TASK STATEMENT: What is needed is every line, exactly as given, from the line containing "Viewport: 1156px width, 836px height." through the end of the data below.

THE RECORDS:
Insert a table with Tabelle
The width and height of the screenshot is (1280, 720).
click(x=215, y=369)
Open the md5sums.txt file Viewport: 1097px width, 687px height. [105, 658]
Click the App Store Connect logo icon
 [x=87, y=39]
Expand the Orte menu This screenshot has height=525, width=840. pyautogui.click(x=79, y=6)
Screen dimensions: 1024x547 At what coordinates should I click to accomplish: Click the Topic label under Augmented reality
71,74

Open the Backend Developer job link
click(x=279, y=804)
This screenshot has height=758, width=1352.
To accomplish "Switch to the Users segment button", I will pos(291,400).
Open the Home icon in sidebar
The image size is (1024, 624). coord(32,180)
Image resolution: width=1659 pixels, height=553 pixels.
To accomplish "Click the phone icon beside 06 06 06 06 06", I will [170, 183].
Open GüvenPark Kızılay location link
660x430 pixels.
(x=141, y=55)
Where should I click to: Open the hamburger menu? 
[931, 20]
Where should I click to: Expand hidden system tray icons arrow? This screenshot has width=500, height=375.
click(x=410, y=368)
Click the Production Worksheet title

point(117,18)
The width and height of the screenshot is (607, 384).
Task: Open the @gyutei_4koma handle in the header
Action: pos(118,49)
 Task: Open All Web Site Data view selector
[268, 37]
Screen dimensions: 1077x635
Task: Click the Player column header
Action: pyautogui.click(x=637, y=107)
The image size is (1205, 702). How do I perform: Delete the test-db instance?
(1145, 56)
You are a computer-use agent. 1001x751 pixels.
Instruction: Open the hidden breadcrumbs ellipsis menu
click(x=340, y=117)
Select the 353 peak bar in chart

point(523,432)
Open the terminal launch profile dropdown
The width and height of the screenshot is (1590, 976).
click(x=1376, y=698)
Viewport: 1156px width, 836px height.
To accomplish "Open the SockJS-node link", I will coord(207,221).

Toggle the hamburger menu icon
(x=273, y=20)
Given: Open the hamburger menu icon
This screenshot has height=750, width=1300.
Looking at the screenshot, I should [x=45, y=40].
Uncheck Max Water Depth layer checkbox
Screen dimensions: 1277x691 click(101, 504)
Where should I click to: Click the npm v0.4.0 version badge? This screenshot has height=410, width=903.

SOLUTION FOR THIS EXERCISE:
Viewport: 1156px width, 836px height.
To accomplish "Open the SockJS-node link", I will coord(207,221).

Toggle the hamburger menu icon
(x=273, y=20)
Given: Open the hamburger menu icon
This screenshot has height=750, width=1300.
Looking at the screenshot, I should [x=45, y=40].
Uncheck Max Water Depth layer checkbox
Screen dimensions: 1277x691 click(101, 504)
Where should I click to: Click the npm v0.4.0 version badge? This screenshot has height=410, width=903.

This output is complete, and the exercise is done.